Aus den nüchternen Geschäftsräumen der Bundesbank dringen neuerdings provokante Töne. Seit Thilo Sarrazin (SPD) mit im Vorstand von Deutschlands wichtigster Bank sitzt, müssen wir uns auf etwas gefasst machen. Sarrazin hatte als Finanzsenator unlängst Berlins Haushalt auf Kosten der sozial Schwachen gesund geschrumpft und profitabel aufgestellt, was ihm den Spitzennamen “Sparsenator” einbrachte. Der 64-Jährige teilt gern aus und spricht Klartext. Unbequem, ruppig und laut. Gegenüber Stern äusserte der Bundesbanker Kritik an energieverschwendenden Hartz-IV-Empfängern, plädierte für ein Sozialsystem mit Geburtenkontrolle und für Rentenkürzungen.

So würden viele Hartz-IV-Empfänger bei offenem Fenster die Heizkostenzuschüsse der Städte und Gemeinden verschwenden, Frauen durch Kinder ihren Lebensunterhalt aufbessern, aber im selben Augenblick warnt Sarrazin vor der steigenden Belastung der immer weniger werdenden Erwerbstätigen durch die wachsende Anzahl von Rentnern.

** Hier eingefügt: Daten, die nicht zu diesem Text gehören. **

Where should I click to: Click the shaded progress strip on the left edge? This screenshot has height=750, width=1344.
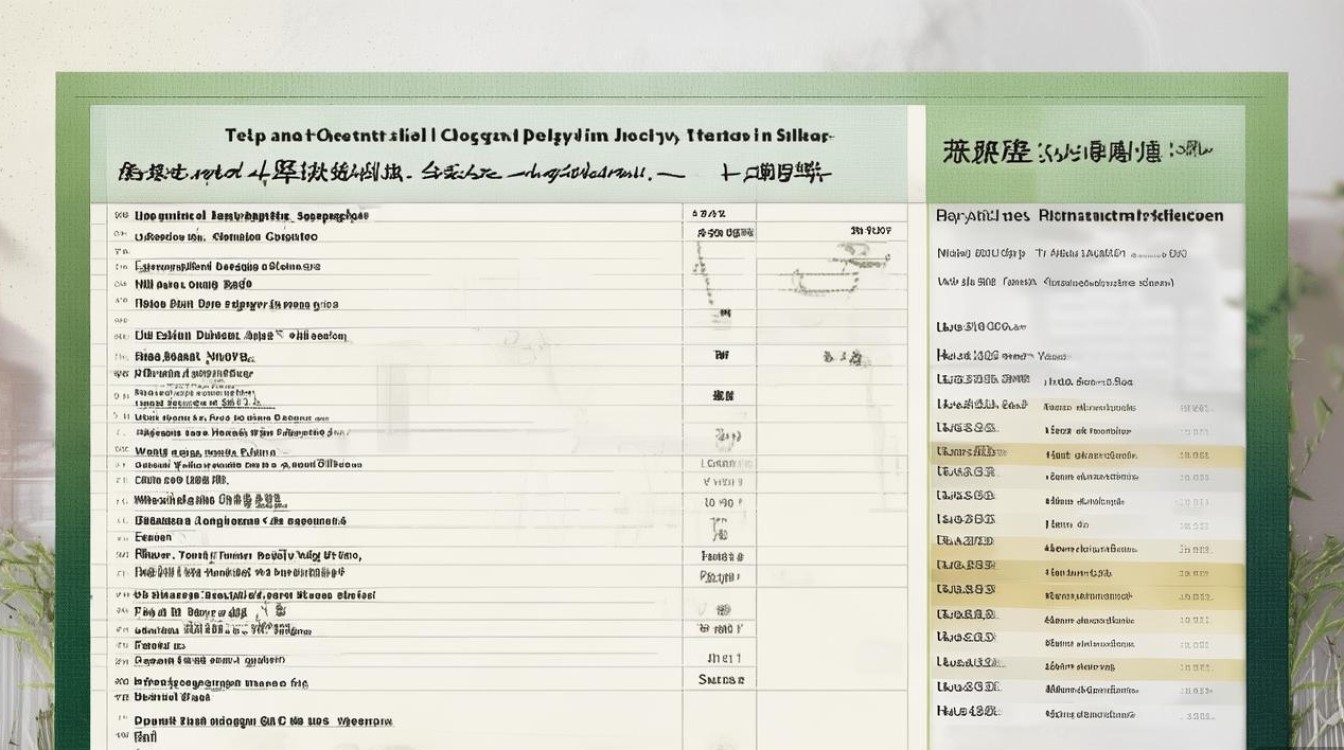[73, 400]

Wie schon in Berlin, bietet Sarrazin auch als Vorstandsmitglied der Bundesbank als einzige Lösung den alle Ausgaben streichenden Rotstift.

Spinnen wir mal seinen schrulligen Faden weiter und schauen mit ihm in die Zukunft, so 25 bis 30 Jahre. Was sehen wir? Ein Deutschland ohne Nachwuchs, ohne Fachkräfte mit abwandernder Industrie und Forschung, mit frierenden Rentnern am Existenzminimum, aber einer schwarzen Null im Bundeshaushalt. Wirklich rosig!

Die Bundesbank hat sich inzwischen von Sarrazins Äusserungen distanziert, jedoch noch keine Personalentscheidung getroffen.